Whisky, On NAPA's web site they have ballast resistors listed. I would think that you have a bad coil that shorted or the resistor was shorted. If you are running 12 volt to 6 volt coil they should beable to tell you what resistor you need. Oldiron29
 
(quoted from post at 20:37:59 01/31/10) What would cause a ballast resistor to get hot and smoke? Its between the ignition swith and the coil on a SH. Just bought the tractor (not running) guy said would not start. I put a new battery in, filed the point becouse it wasnt sparking, then it started right up and ran for about 20 seconds and died and the resistor started smoking and melted the core that the wire is wraped around. Are all these the same? What should I ask for at parts store? All wiring lookes good.
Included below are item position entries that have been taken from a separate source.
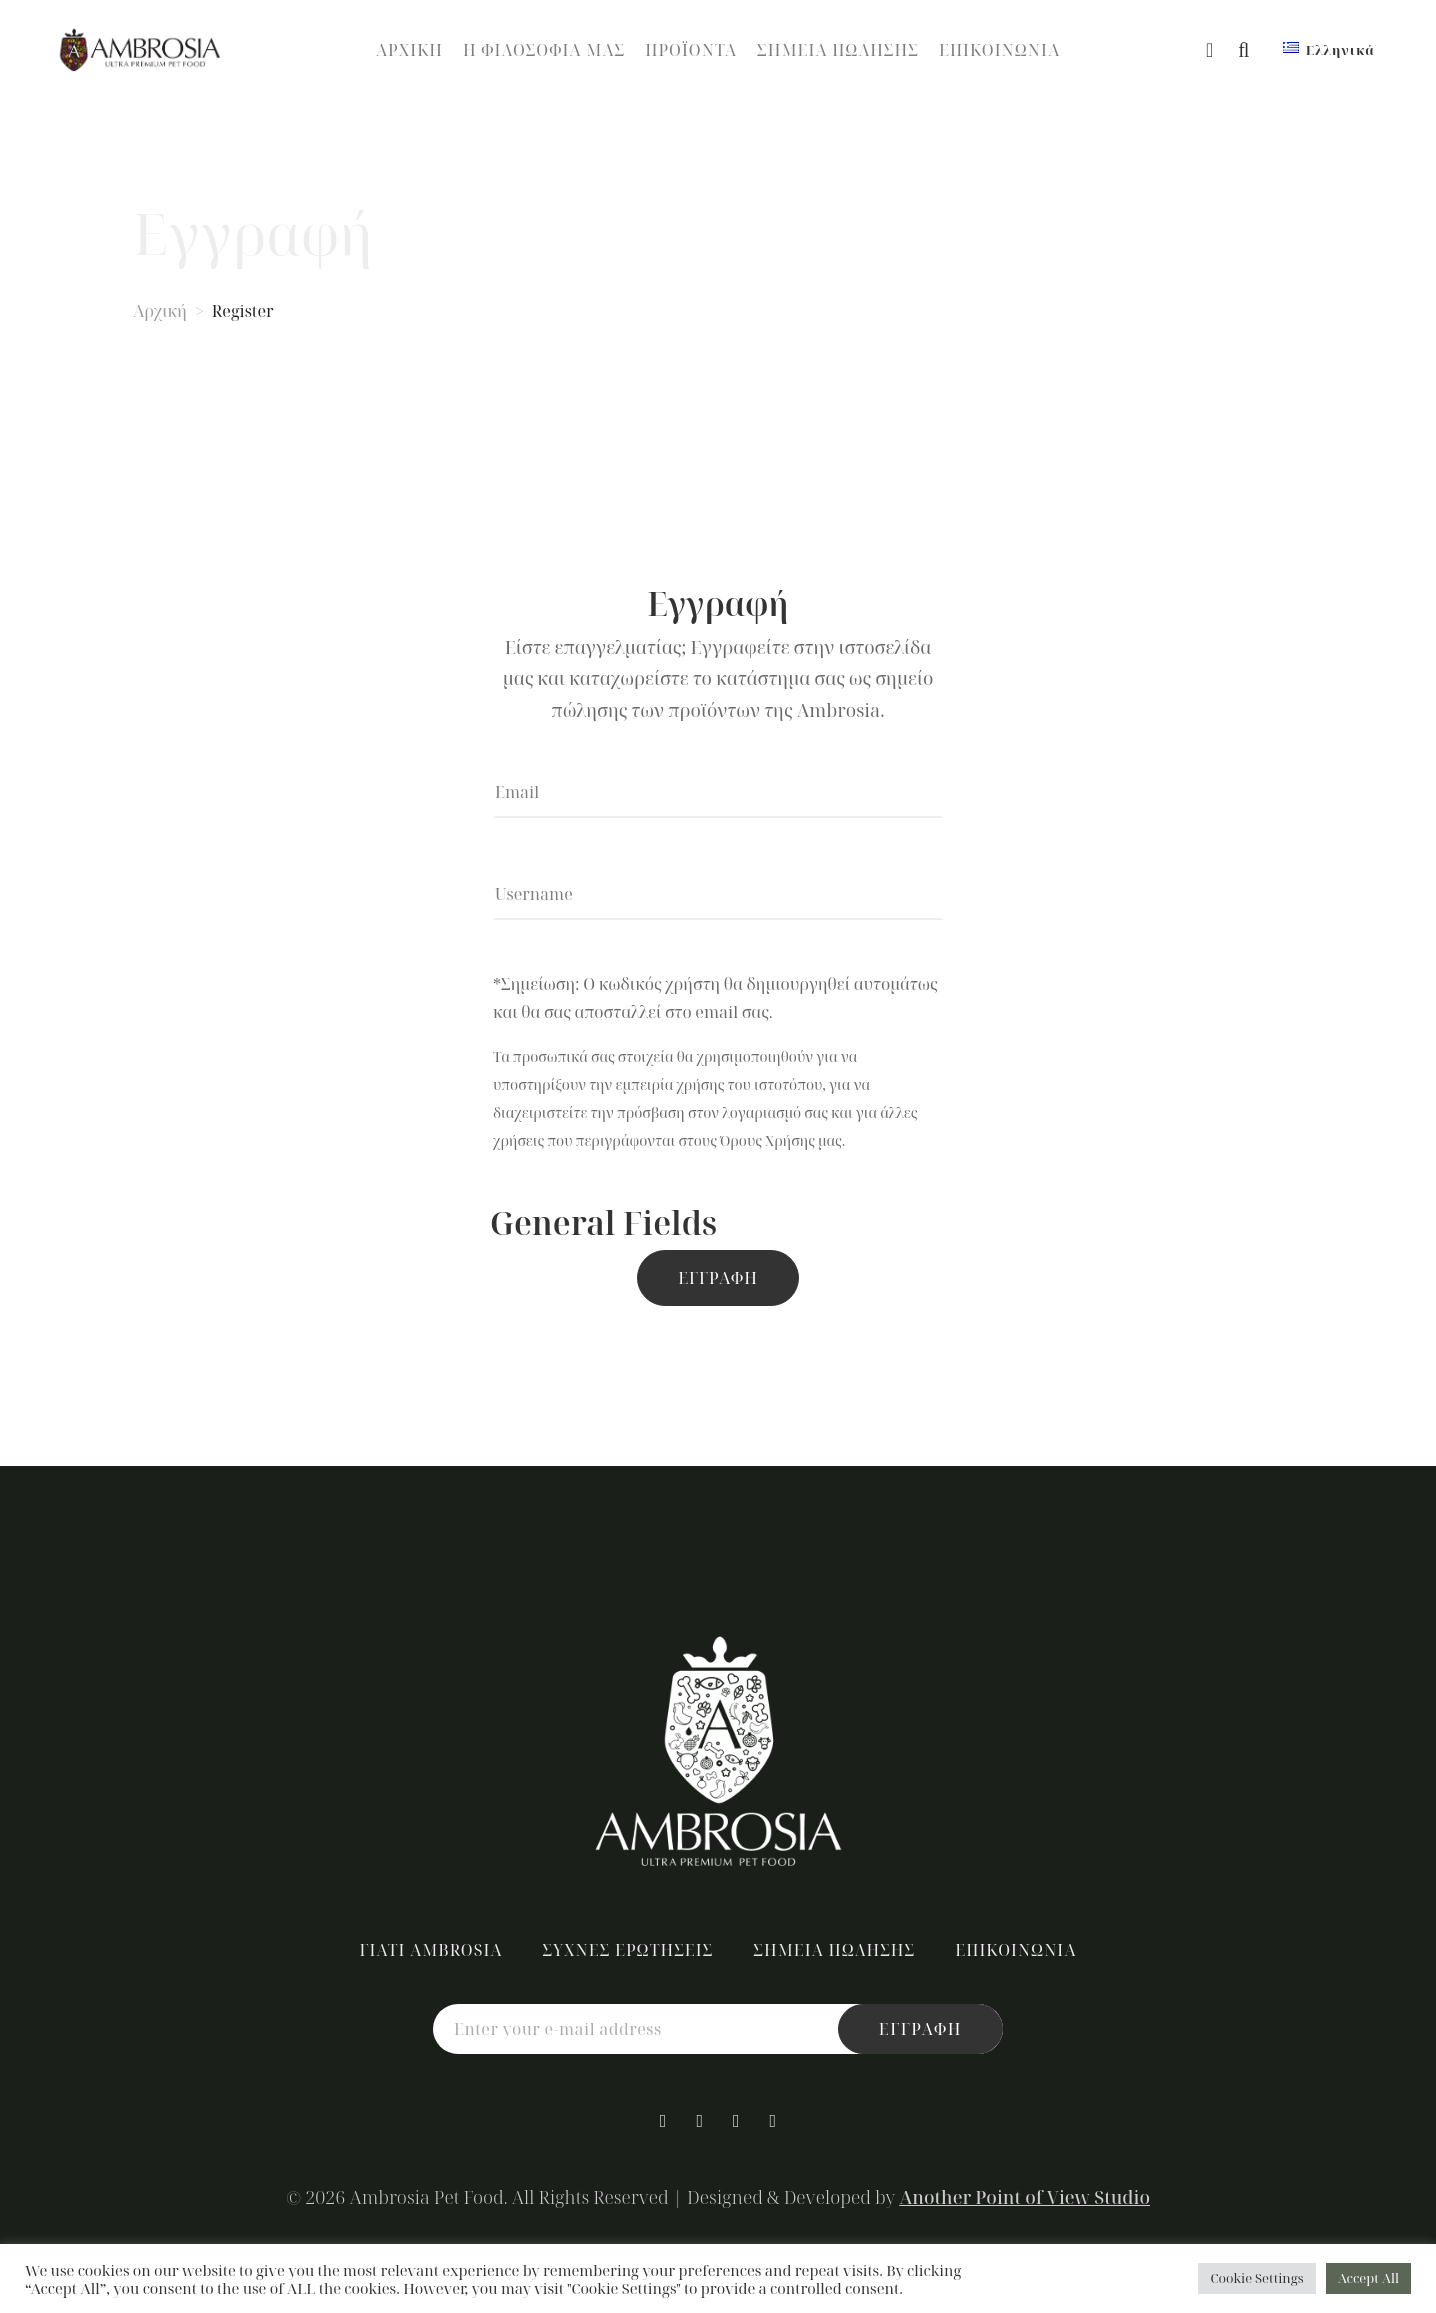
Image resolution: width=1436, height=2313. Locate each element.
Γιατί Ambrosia (430, 1950)
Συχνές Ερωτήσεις (628, 1950)
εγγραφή (920, 2029)
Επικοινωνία (999, 50)
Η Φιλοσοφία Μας (544, 50)
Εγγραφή (718, 1278)
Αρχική (409, 50)
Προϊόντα (691, 50)
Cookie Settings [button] (1256, 2278)
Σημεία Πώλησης (838, 50)
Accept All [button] (1368, 2278)
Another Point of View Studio (1024, 2197)
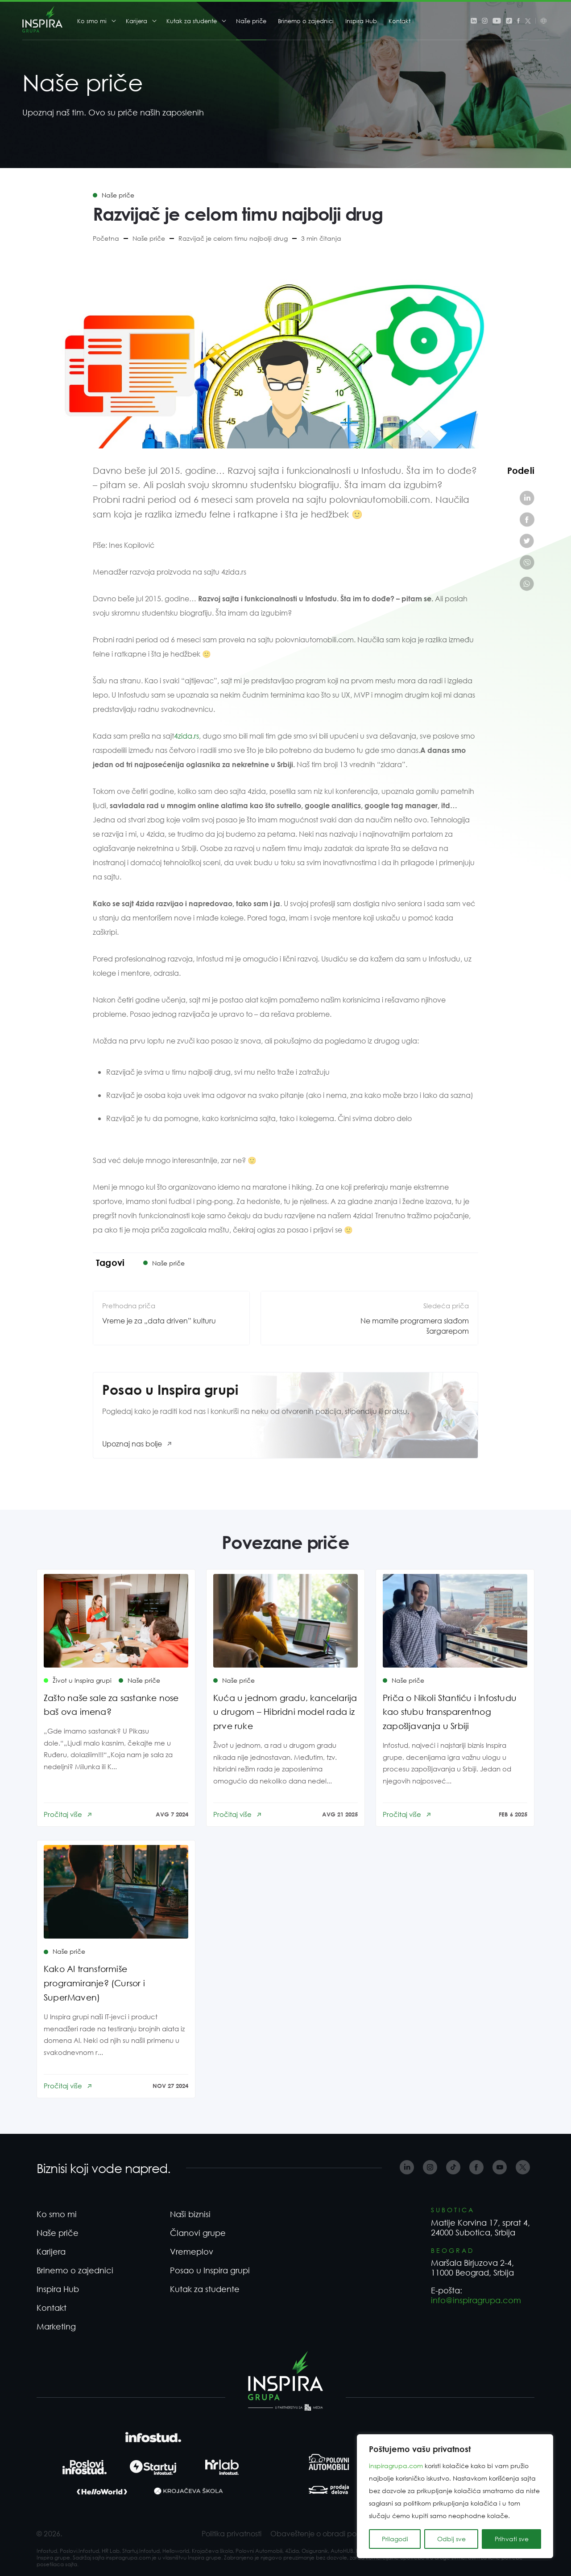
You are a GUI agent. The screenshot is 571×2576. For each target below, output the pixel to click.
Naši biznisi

THANKS!

i have always thrown those coils that need external resistors away and replace them with one that has the built in resistors
 
The way you wrote that it sounds like the ballast resistor became hot and began to smoke AFTER the engine "died".

WHY did you leave the ignition switch "ON" after the engine had stopped???
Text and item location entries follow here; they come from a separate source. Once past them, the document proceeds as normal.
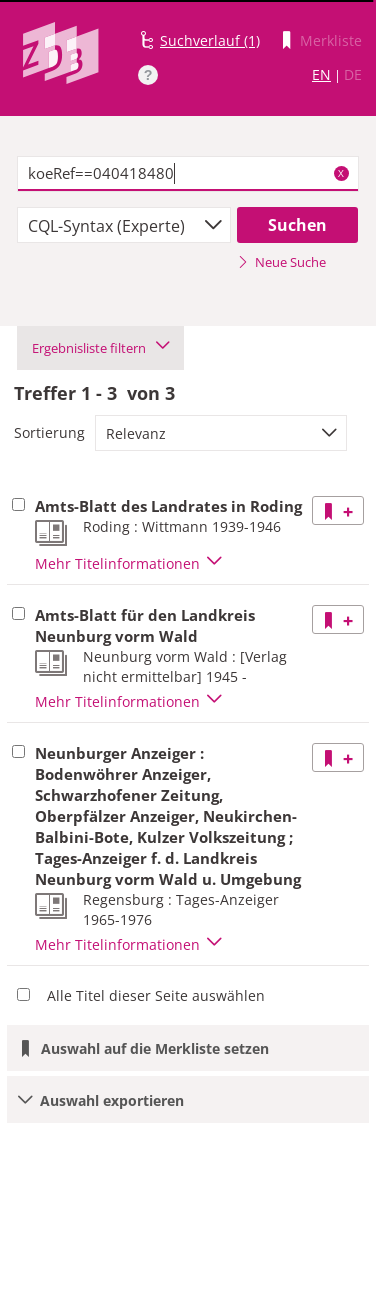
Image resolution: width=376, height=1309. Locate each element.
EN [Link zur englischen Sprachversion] (321, 74)
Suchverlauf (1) (210, 40)
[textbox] (188, 174)
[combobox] (124, 225)
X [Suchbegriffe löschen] (341, 173)
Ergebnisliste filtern (100, 348)
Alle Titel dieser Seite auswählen (156, 995)
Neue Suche (281, 262)
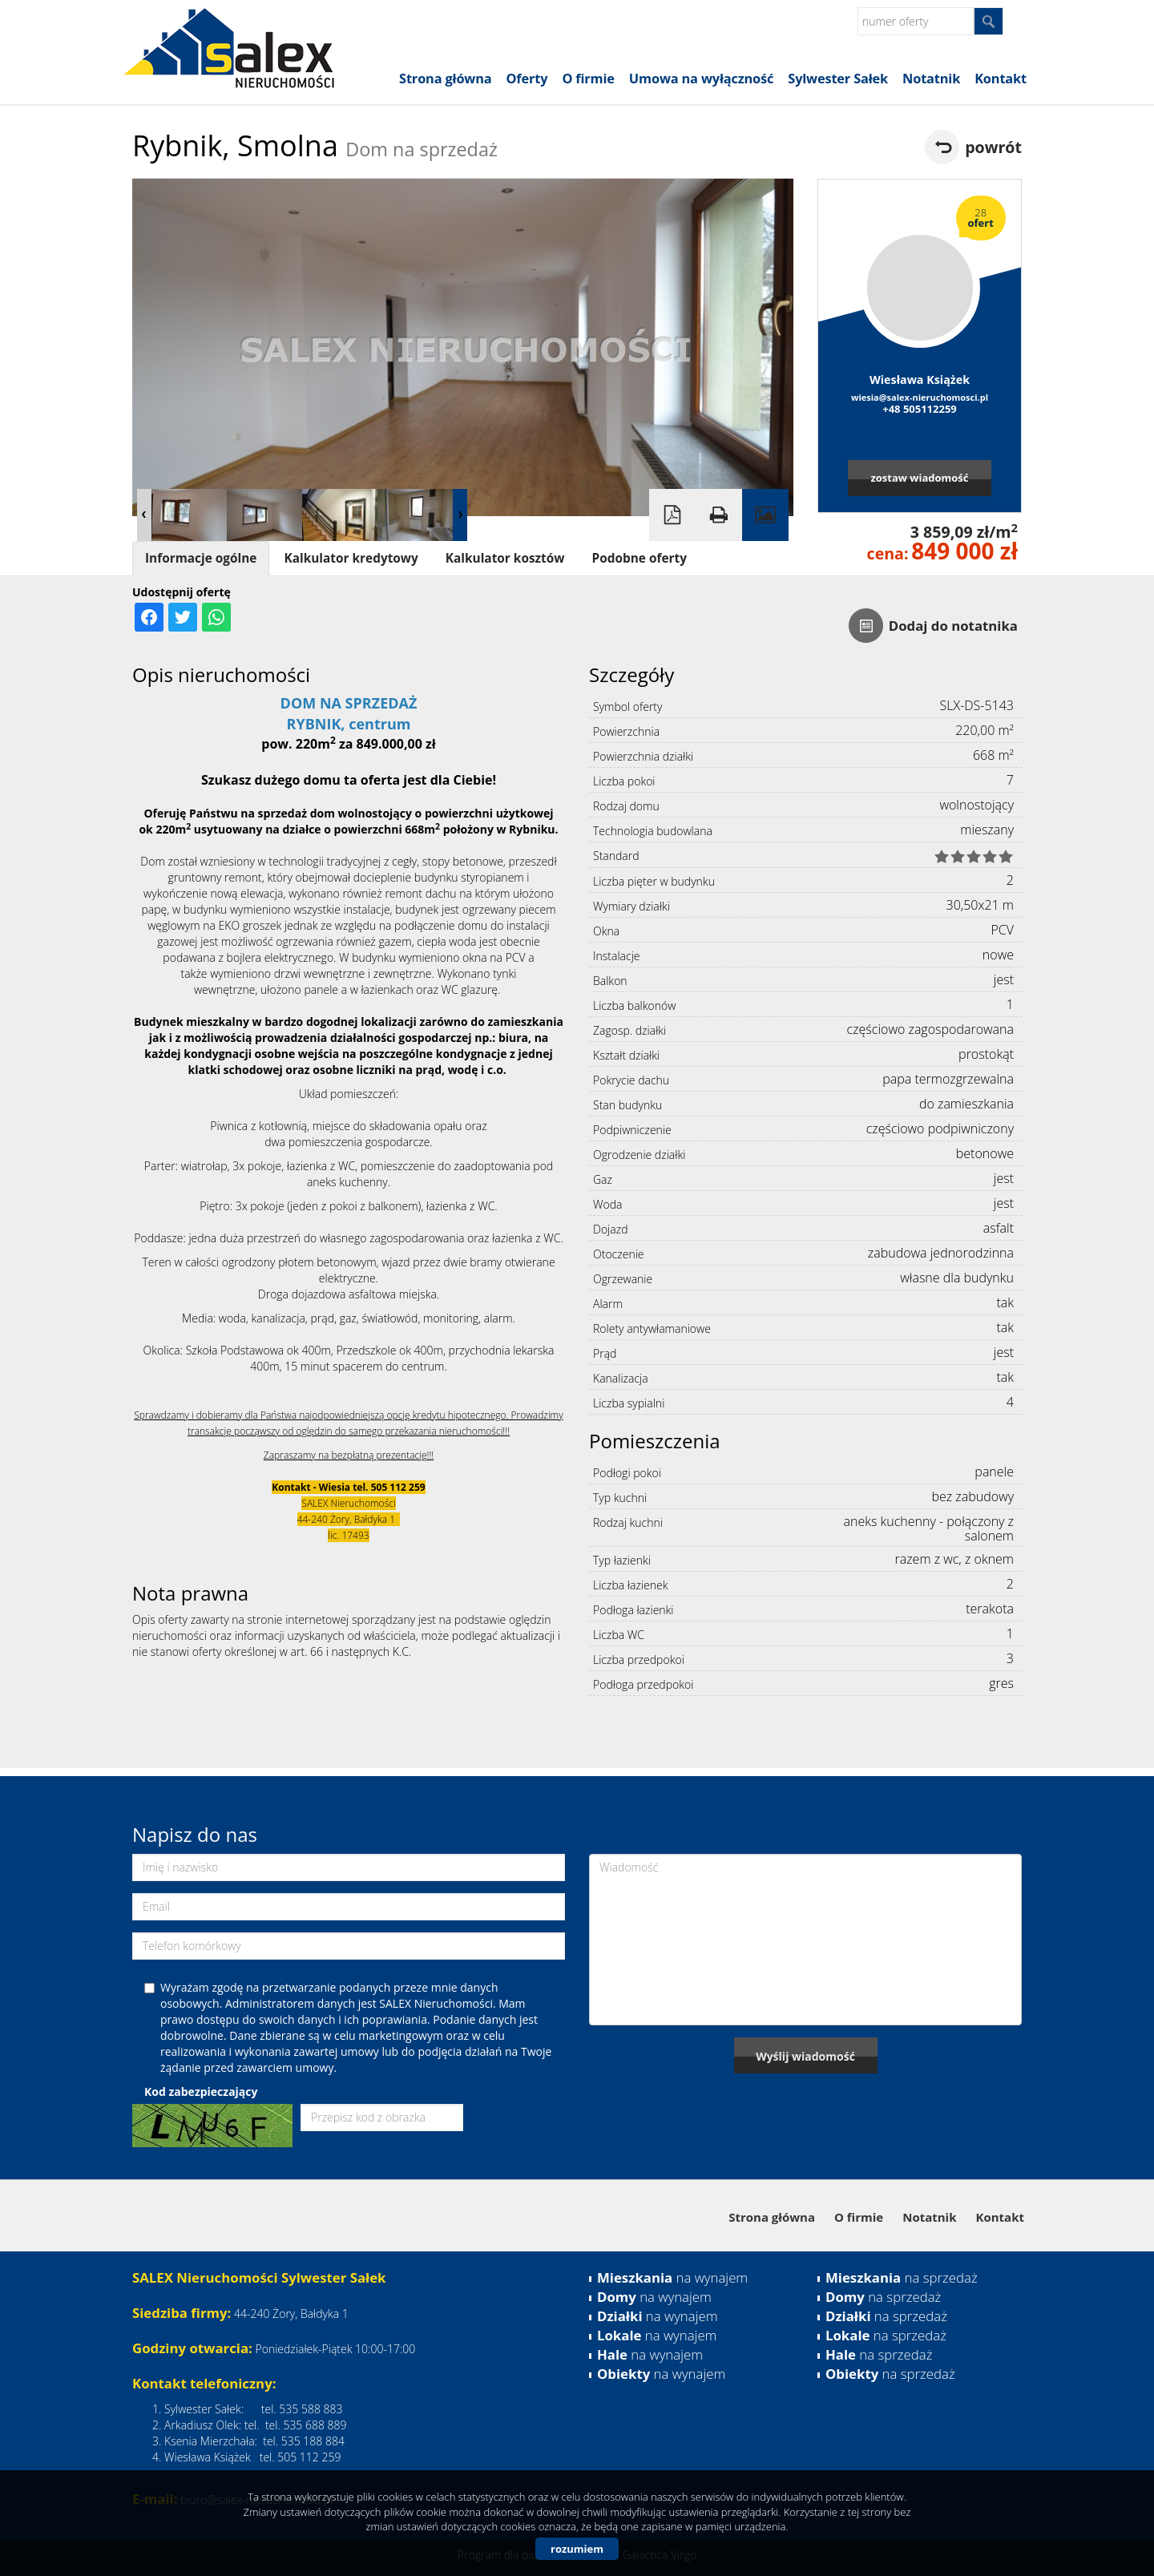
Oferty (527, 78)
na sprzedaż (901, 2277)
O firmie (588, 78)
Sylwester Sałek (838, 78)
If the engine stopped at a position where the points were closed it is NORMAL for the resistor to get quite hot if the switch is left on.

It SHOULDN'T have burned out, though.

Sounds like the coil may have shorted out, also check for a shorted wire from the resistor to the coil.

The NAPA # for a REAL 12 Volt coil needing NO resistor is IC14SB. Should be under $20.00.

(The core the resistor is wound on is a heat-resistant glass or mineral fiber core and it seems odd that that would have melted!)
 
Bob, the coil you talk about has a built in resistor? I have some 12v coils, but then I would still need a resistor between the coil and the points correct?
 
Generally, the TRUE 12 Volt coils such as the IC14SB are simply wound with enough wire in the primary to work on 12 Volts, rather than having an INTERNAL resistor. (There MAY be exceptions, but I don't know of any.)

ANYHOW, a TRUE 12 Volt coil needs NO external ballast resistor.

So-called "12 Volt" coils that DO need an external resistor are generally marked "Use with external resistor". Of course, there exceptions to that, as well, and you need to know the part number and be able to look up "specs" or accurately measure the primary Ohms.

A 6 Volt coil or 12 Volt "use with external resistor" coil will generally have about 1.75 to 2.5 Ohms of primary resistance and a "true" 12 Volt coil will probably have 3.5 to 4.5 Ohms of primary resistance, or thereabouts.
 
Any good ballast resistor will smoke and heat up if you leave the ignition on, without the engine running, and the points happen to be closed. At it heats, its resistance also increases. Ballast resistor is designed to get hot under a high current load. It won't do that with the engine actually running. It works as a varible load-sensing current regulator, and to a degree, adjusts to engine spark demands.